New report promoting safer sleeping for babies in England

Change is needed to the way safer sleep information is communicated, if risks to babies from unsafe sleeping practices are to be reduced, according to a new report from Oxford, UCL, Bristol and Newcastle Universities. This was prompted by government, in the wake of sudden death in infancy data, in an attempt to identify what type of support was needed to reduce the incidence in all families  

Today’s report on promoting safer sleep for babies, particularly focuses on families facing significant adversity, who may be receiving support from Children’s Social Care Services. 

While rates of sudden unexpected death in infancy (SUDI) declined steeply in the 1990s and continued to decline until 2014, families living in the most deprived neighbourhoods continue to experience a disproportionately higher rate; the National Child Mortality Database found that 42% of SUDIs occurred in deprived neighbourhoods, compared with 8% in the least deprived.  

Researchers interviewed parents, talked to local professional services and studied data on decision-making and safer sleep interventions.
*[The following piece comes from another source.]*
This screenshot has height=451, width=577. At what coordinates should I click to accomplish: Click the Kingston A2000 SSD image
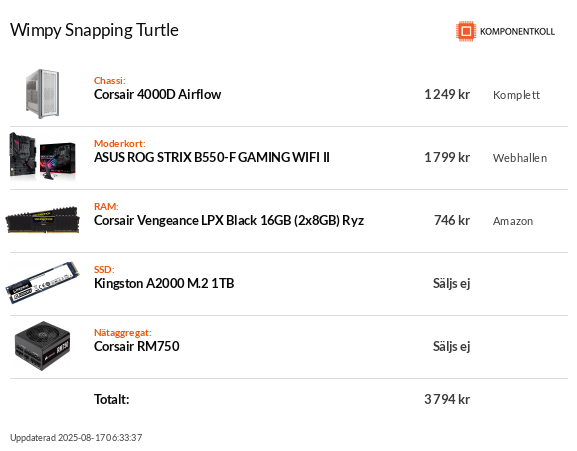[x=43, y=283]
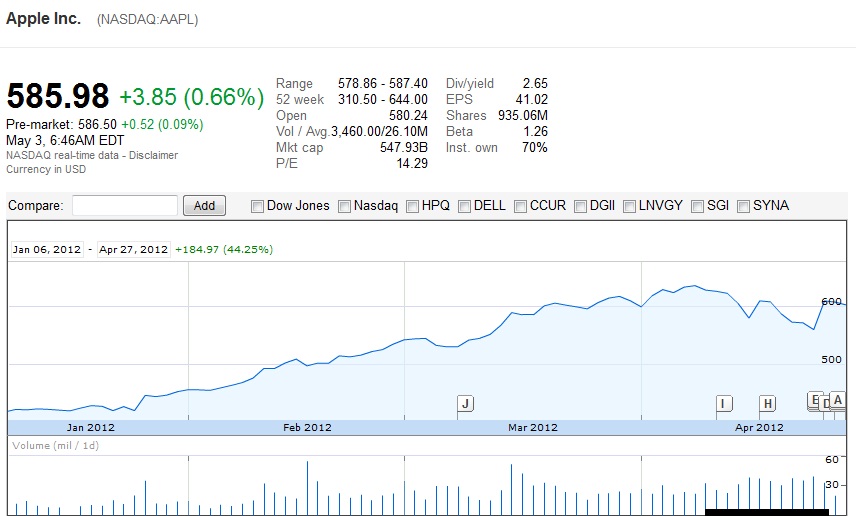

Minister for Mental Health and Women’s Health Strategy, Maria Caulfield said, ‘It is encouraging to see rates of sudden unexpected death in infancy (SUDI) declining since the 1990s – however this government funded research shows there is more to do to reduce the risk to babies from unsafe sleeping practices, particularly in families facing adversity.

‘Safer sleeping guidance and advice protects thousands of babies every day and I encourage all healthcare professionals and social workers to have open and honest conversations with parents about safer sleeping.’

Jane Barlow, Professor of Evidence Based Intervention and Policy Evaluation at Oxford’s Department of Social Policy and Intervention, said, ‘The findings of this research suggest that it may be beneficial for practitioners working to promote safe sleep practices with parents who are faced with a range of adverse life circumstances some of whom may also have a social worker, to focus on exploring in an open and honest way, the reasons that parents might, for example, co-sleep with an infant, and how to do so safely.

‘While this is consistent with national guidance on safe infant sleep practice, it represents a less didactic approach to working with these families, and relies on the development of a trusting relationship between the parent and practitioner.’

According to the report, a range of motivational factors play a key role in influencing decision-making about the infant sleep environment, including parents’ own needs for adequate sleep, and the need to bond with their babies. Research also suggests professionals responsible for conversations about infant sleep safety have concerns about providing personalised and tailored support and managing risks in families with a social worker.

The researchers recommend:

  • Open conversations between parents and professionals could be used to support safer sleep for babies who have a social worker. 
  • These open conversations would need to acknowledge and discuss the reality of people’s lives in order to understand and address the motivation behind parental decisions and actions.
  • Conversations should include credible, trusted sources and sound evidence to explain how and why safer sleep practices aim to protect infants. Social pressures with regard to “good parenting” may act as barriers to open and frank conversations between parents and professionals.

Dr Anna Pease, Research Fellow Bristol Medical School, Bristol University, said, ‘Families have a right to evidence-based information about how to reduce their baby’s risk of sudden infant death. We know that overall, safer sleep advice has worked to save the lives of thousands of babies, but this approach has not been as effective for families with more vulnerable infants. This research really shows how we need to focus on supporting those families who need extra support: tailoring the messages to their circumstances, working with caregiver’s own motivations and instincts, and making sure that these messages come from credible and trusted sources of support.’

The research finds in-depth conversations about safer sleep might best be delivered to families in receipt of social care by a practitioner, such as a Health Visitor, who can provide continuity of care and who has established a trusting relationship with them. Peer and family support networks are also important to reinforce messages and provide practical advice.

The report suggests professionals could engage parents to identify motivations and provide personalised support that is still consistent with national guidance, but that is based on the needs of individual families.

This would be likely to require specific training and support for professionals and a change of organisational culture to allow professionals to manage risk more confidently. Such conversations need to be consistent with guidelines from NICE and The Lullaby Trust whilst also being sensitive to the needs and context of individual families.